╭──
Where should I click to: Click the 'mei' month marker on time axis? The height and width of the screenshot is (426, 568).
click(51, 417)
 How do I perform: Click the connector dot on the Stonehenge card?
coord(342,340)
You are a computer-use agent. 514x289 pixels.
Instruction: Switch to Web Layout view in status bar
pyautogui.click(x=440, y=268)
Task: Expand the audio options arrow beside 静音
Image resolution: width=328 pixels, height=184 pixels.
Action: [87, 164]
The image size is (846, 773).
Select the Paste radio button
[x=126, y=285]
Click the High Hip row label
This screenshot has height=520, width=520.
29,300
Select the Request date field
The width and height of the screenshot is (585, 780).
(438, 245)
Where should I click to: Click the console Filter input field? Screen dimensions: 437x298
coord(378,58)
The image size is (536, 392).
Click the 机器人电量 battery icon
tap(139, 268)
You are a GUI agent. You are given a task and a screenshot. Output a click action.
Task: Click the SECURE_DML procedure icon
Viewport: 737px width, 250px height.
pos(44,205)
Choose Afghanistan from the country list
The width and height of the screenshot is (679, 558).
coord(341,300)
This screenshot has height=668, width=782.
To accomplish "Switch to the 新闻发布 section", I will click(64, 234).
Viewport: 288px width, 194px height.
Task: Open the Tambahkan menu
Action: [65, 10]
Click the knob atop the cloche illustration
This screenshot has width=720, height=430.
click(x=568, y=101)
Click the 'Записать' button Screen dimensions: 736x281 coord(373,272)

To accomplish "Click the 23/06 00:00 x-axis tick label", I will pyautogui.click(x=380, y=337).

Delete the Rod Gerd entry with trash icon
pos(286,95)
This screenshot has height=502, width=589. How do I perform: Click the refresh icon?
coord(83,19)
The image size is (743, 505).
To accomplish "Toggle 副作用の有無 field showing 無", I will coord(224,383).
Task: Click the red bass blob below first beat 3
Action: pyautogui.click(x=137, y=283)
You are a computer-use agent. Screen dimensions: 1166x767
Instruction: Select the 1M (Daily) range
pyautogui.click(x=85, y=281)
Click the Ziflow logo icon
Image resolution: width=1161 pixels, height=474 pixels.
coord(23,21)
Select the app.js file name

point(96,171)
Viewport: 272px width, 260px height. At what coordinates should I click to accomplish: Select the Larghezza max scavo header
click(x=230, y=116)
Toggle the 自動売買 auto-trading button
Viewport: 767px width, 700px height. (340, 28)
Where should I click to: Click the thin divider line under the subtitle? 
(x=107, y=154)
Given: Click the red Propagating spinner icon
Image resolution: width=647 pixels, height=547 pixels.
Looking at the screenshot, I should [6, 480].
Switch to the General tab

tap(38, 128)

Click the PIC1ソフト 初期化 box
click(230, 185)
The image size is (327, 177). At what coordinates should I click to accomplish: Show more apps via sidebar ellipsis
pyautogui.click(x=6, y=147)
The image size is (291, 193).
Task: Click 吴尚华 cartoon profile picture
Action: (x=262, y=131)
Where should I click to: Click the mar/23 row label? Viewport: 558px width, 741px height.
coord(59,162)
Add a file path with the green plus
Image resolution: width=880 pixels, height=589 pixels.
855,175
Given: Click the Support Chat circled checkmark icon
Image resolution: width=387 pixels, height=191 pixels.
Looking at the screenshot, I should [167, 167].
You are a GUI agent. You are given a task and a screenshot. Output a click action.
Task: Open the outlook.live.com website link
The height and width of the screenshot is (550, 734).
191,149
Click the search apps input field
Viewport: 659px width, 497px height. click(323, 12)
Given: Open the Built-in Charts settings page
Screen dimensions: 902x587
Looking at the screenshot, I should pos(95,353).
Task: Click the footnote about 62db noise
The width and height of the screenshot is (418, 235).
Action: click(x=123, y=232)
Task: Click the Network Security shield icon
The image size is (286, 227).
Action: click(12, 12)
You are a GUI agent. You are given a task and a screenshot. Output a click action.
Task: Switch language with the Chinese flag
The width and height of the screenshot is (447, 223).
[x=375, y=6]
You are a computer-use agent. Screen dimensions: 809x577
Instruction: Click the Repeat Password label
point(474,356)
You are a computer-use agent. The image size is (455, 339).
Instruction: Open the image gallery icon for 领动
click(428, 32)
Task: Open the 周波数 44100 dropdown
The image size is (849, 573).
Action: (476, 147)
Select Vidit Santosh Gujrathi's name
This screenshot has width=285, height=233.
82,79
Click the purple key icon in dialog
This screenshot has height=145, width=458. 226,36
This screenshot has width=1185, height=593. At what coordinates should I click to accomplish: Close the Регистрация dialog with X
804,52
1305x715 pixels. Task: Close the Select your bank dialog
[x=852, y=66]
╰──
• [EXERCISE DETAILS]:
Repeat each entry above exactly as shown.

• [EXERCISE OUTPUT]:
Where should I click to: Click the 'mei' month marker on time axis? The height and width of the screenshot is (426, 568).
click(51, 417)
 How do I perform: Click the connector dot on the Stonehenge card?
coord(342,340)
You are a computer-use agent. 514x289 pixels.
Instruction: Switch to Web Layout view in status bar
pyautogui.click(x=440, y=268)
Task: Expand the audio options arrow beside 静音
Image resolution: width=328 pixels, height=184 pixels.
Action: [87, 164]
The image size is (846, 773).
Select the Paste radio button
[x=126, y=285]
Click the High Hip row label
This screenshot has height=520, width=520.
29,300
Select the Request date field
The width and height of the screenshot is (585, 780).
(438, 245)
Where should I click to: Click the console Filter input field? Screen dimensions: 437x298
coord(378,58)
The image size is (536, 392).
Click the 机器人电量 battery icon
tap(139, 268)
You are a GUI agent. You are given a task and a screenshot. Output a click action.
Task: Click the SECURE_DML procedure icon
Viewport: 737px width, 250px height.
pos(44,205)
Choose Afghanistan from the country list
The width and height of the screenshot is (679, 558).
coord(341,300)
This screenshot has height=668, width=782.
To accomplish "Switch to the 新闻发布 section", I will click(64, 234).
Viewport: 288px width, 194px height.
Task: Open the Tambahkan menu
Action: [65, 10]
Click the knob atop the cloche illustration
This screenshot has width=720, height=430.
click(x=568, y=101)
Click the 'Записать' button Screen dimensions: 736x281 coord(373,272)

To accomplish "Click the 23/06 00:00 x-axis tick label", I will pyautogui.click(x=380, y=337).

Delete the Rod Gerd entry with trash icon
pos(286,95)
This screenshot has height=502, width=589. How do I perform: Click the refresh icon?
coord(83,19)
The image size is (743, 505).
To accomplish "Toggle 副作用の有無 field showing 無", I will coord(224,383).
Task: Click the red bass blob below first beat 3
Action: pyautogui.click(x=137, y=283)
You are a computer-use agent. Screen dimensions: 1166x767
Instruction: Select the 1M (Daily) range
pyautogui.click(x=85, y=281)
Click the Ziflow logo icon
Image resolution: width=1161 pixels, height=474 pixels.
coord(23,21)
Select the app.js file name

point(96,171)
Viewport: 272px width, 260px height. At what coordinates should I click to accomplish: Select the Larghezza max scavo header
click(x=230, y=116)
Toggle the 自動売買 auto-trading button
Viewport: 767px width, 700px height. (340, 28)
Where should I click to: Click the thin divider line under the subtitle? 
(x=107, y=154)
Given: Click the red Propagating spinner icon
Image resolution: width=647 pixels, height=547 pixels.
Looking at the screenshot, I should [6, 480].
Switch to the General tab

tap(38, 128)

Click the PIC1ソフト 初期化 box
click(230, 185)
The image size is (327, 177). At what coordinates should I click to accomplish: Show more apps via sidebar ellipsis
pyautogui.click(x=6, y=147)
The image size is (291, 193).
Task: Click 吴尚华 cartoon profile picture
Action: (x=262, y=131)
Where should I click to: Click the mar/23 row label? Viewport: 558px width, 741px height.
coord(59,162)
Add a file path with the green plus
Image resolution: width=880 pixels, height=589 pixels.
855,175
Given: Click the Support Chat circled checkmark icon
Image resolution: width=387 pixels, height=191 pixels.
Looking at the screenshot, I should [167, 167].
You are a GUI agent. You are given a task and a screenshot. Output a click action.
Task: Open the outlook.live.com website link
The height and width of the screenshot is (550, 734).
191,149
Click the search apps input field
Viewport: 659px width, 497px height. click(323, 12)
Given: Open the Built-in Charts settings page
Screen dimensions: 902x587
Looking at the screenshot, I should pos(95,353).
Task: Click the footnote about 62db noise
The width and height of the screenshot is (418, 235).
Action: click(x=123, y=232)
Task: Click the Network Security shield icon
The image size is (286, 227).
Action: click(12, 12)
You are a GUI agent. You are given a task and a screenshot. Output a click action.
Task: Switch language with the Chinese flag
The width and height of the screenshot is (447, 223).
[x=375, y=6]
You are a computer-use agent. Screen dimensions: 809x577
Instruction: Click the Repeat Password label
point(474,356)
You are a computer-use agent. The image size is (455, 339).
Instruction: Open the image gallery icon for 领动
click(428, 32)
Task: Open the 周波数 44100 dropdown
The image size is (849, 573).
Action: (476, 147)
Select Vidit Santosh Gujrathi's name
This screenshot has width=285, height=233.
82,79
Click the purple key icon in dialog
This screenshot has height=145, width=458. 226,36
This screenshot has width=1185, height=593. At what coordinates should I click to accomplish: Close the Регистрация dialog with X
804,52
1305x715 pixels. Task: Close the Select your bank dialog
[x=852, y=66]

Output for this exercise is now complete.